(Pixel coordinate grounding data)

━━━━━━━━━━━━━━━━━━━━━━━━━━━━━━

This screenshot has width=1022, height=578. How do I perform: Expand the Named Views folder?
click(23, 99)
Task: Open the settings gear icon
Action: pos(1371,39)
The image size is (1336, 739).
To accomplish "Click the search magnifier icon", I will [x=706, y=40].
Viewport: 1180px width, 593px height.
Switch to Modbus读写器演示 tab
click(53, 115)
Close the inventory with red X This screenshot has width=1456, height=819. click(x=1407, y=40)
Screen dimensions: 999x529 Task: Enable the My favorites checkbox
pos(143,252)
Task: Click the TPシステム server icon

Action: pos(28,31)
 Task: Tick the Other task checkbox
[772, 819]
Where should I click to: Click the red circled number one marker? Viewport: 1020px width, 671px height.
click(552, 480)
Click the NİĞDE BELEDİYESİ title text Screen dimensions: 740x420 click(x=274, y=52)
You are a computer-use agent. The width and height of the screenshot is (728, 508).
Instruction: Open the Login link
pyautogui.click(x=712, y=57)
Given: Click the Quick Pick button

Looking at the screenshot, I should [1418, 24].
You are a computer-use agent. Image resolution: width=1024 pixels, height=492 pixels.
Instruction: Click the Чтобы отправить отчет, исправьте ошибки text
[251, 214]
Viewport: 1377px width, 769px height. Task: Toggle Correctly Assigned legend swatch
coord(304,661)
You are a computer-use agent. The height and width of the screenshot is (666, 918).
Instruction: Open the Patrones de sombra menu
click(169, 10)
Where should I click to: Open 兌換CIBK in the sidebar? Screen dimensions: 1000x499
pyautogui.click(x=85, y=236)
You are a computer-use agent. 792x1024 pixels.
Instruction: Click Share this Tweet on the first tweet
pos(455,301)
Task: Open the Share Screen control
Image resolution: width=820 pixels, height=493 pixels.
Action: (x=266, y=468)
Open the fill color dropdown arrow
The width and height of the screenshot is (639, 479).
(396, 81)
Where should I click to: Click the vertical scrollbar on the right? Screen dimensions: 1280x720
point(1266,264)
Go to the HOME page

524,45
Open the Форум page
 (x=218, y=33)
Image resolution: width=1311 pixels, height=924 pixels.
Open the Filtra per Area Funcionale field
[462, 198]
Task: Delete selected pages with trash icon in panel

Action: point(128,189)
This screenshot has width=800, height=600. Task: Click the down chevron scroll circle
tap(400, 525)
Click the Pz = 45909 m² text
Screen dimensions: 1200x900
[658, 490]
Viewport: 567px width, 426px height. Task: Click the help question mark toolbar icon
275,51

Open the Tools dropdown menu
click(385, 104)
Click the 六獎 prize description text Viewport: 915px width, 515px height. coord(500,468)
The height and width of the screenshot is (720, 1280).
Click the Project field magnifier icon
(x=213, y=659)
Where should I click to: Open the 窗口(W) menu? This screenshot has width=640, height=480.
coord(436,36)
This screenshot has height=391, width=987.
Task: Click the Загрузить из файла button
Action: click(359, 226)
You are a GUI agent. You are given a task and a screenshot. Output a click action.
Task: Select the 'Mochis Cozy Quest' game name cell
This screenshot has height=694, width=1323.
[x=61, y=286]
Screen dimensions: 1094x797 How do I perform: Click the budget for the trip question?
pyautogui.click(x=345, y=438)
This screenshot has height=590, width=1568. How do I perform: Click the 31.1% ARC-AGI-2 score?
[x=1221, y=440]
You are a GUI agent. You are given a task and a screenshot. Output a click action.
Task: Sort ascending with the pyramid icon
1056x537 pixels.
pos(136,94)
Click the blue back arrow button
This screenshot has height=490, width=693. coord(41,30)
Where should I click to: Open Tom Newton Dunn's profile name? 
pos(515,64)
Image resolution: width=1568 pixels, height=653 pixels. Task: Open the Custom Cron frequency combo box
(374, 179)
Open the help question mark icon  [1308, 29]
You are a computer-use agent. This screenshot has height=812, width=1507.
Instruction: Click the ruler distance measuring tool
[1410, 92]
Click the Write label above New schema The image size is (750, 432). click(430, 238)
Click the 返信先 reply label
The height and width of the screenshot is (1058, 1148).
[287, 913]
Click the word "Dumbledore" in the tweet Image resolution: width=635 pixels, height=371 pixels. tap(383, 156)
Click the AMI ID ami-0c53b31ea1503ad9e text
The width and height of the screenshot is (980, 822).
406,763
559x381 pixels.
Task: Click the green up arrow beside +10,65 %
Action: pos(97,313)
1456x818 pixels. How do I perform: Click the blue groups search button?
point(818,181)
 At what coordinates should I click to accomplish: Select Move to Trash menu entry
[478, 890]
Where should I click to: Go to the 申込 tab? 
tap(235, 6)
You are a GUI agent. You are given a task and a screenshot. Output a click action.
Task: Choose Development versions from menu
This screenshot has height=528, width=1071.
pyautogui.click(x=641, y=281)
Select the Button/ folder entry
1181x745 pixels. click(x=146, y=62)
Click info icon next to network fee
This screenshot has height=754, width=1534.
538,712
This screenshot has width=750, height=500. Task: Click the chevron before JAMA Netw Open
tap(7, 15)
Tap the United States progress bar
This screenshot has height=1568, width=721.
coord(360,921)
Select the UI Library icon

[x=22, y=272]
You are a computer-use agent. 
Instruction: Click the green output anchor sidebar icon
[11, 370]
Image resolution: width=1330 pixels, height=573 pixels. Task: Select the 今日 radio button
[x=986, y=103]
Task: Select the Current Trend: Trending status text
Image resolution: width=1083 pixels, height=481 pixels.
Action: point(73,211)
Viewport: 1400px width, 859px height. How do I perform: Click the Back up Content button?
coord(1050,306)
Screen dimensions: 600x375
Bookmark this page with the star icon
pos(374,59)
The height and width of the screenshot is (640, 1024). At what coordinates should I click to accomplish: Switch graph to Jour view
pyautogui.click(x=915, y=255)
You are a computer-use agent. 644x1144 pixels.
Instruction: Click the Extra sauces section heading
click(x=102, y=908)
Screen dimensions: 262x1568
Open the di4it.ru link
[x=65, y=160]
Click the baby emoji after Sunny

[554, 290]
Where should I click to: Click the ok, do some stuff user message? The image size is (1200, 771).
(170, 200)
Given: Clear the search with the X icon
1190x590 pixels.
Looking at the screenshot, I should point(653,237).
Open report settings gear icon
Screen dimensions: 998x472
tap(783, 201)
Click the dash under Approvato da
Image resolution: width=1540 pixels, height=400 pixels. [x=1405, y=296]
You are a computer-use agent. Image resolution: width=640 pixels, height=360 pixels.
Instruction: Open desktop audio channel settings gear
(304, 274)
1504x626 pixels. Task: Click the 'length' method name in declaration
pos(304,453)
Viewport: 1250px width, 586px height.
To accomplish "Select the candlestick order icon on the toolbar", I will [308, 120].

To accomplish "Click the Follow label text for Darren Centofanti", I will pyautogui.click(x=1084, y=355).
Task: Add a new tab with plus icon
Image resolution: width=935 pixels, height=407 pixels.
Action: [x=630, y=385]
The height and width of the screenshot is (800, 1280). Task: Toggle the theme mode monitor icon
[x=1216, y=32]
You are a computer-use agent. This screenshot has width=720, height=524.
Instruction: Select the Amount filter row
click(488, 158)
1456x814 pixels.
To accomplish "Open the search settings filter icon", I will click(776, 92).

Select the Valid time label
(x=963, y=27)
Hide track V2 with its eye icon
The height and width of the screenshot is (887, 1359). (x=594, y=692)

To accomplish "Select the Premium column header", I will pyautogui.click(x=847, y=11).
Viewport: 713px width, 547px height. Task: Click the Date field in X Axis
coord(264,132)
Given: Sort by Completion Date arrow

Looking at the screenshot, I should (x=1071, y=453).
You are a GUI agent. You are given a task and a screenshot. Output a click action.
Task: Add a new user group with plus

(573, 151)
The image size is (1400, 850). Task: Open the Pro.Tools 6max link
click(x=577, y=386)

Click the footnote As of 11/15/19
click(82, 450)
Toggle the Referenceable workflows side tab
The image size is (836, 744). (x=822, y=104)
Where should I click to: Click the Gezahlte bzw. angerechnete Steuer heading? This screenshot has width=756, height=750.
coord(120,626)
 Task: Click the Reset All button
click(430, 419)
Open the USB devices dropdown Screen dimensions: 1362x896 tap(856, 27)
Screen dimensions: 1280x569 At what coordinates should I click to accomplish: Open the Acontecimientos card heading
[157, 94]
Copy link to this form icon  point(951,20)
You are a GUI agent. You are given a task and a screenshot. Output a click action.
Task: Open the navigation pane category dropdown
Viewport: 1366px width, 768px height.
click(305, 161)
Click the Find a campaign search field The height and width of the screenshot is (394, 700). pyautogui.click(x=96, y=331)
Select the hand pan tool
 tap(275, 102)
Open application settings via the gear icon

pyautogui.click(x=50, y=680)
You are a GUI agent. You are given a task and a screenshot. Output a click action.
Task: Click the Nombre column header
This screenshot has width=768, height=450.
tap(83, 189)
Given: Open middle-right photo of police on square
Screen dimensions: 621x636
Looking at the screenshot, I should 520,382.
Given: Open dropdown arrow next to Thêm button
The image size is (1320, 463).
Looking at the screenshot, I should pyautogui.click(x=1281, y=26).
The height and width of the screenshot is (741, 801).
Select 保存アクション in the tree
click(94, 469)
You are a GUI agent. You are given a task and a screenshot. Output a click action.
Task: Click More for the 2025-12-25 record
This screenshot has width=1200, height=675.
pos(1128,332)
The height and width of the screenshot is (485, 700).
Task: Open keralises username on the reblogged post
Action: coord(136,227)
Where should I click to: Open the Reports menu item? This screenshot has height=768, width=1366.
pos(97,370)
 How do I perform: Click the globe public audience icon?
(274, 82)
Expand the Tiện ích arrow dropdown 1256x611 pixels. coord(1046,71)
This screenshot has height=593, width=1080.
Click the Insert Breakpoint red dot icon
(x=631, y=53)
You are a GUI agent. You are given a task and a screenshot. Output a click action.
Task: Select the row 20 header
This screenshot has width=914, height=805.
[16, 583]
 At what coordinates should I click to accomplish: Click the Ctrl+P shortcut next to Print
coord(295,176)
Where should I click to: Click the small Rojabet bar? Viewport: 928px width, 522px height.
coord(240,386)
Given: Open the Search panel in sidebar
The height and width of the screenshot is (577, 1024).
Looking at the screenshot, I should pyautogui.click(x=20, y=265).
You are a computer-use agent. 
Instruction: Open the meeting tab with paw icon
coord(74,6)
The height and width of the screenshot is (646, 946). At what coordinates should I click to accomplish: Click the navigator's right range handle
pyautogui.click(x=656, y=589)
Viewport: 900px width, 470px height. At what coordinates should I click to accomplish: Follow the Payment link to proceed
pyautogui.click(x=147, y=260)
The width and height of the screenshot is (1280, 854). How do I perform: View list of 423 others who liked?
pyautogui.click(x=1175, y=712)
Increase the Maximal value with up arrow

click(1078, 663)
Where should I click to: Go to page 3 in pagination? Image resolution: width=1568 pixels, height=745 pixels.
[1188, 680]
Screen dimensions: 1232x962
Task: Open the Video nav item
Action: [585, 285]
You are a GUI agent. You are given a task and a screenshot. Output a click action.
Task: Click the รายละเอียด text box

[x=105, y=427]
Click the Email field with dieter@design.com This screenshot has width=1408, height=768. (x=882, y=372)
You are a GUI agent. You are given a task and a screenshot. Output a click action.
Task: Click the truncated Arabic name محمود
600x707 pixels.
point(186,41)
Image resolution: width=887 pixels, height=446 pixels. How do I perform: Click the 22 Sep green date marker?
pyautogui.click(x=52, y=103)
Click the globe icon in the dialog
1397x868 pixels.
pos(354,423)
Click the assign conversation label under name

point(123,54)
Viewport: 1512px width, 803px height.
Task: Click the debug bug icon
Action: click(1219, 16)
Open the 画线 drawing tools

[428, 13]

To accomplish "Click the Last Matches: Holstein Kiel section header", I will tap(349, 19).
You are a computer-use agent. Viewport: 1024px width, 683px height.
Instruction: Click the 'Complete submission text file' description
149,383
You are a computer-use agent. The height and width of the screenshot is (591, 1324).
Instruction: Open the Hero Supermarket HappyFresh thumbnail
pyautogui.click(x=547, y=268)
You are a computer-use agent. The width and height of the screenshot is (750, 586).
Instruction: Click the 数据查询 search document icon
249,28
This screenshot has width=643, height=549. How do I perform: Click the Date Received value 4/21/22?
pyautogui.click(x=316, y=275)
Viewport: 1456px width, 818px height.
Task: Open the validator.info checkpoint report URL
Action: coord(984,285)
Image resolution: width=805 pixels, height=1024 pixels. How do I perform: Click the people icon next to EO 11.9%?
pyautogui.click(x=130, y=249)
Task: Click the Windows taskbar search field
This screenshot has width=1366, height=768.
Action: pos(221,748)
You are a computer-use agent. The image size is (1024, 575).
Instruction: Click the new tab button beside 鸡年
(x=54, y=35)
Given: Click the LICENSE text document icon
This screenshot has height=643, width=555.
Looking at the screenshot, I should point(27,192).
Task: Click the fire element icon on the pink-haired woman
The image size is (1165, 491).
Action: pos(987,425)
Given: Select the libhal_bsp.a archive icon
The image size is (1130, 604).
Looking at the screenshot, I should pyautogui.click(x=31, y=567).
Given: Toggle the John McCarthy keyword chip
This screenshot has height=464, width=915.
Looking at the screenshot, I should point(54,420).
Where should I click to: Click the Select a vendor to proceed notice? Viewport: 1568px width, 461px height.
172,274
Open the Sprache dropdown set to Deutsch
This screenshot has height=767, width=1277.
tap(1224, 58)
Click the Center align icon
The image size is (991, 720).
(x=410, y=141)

━━━━━━━━━━━━━━━━━━━━━━━━━━━━━━

■ **Exercise directions**:
The answer must be every line of the records that contains the word "column".

■ **Exercise response**:
To accomplish "Select the Premium column header", I will pyautogui.click(x=847, y=11).
Task: Click the Nombre column header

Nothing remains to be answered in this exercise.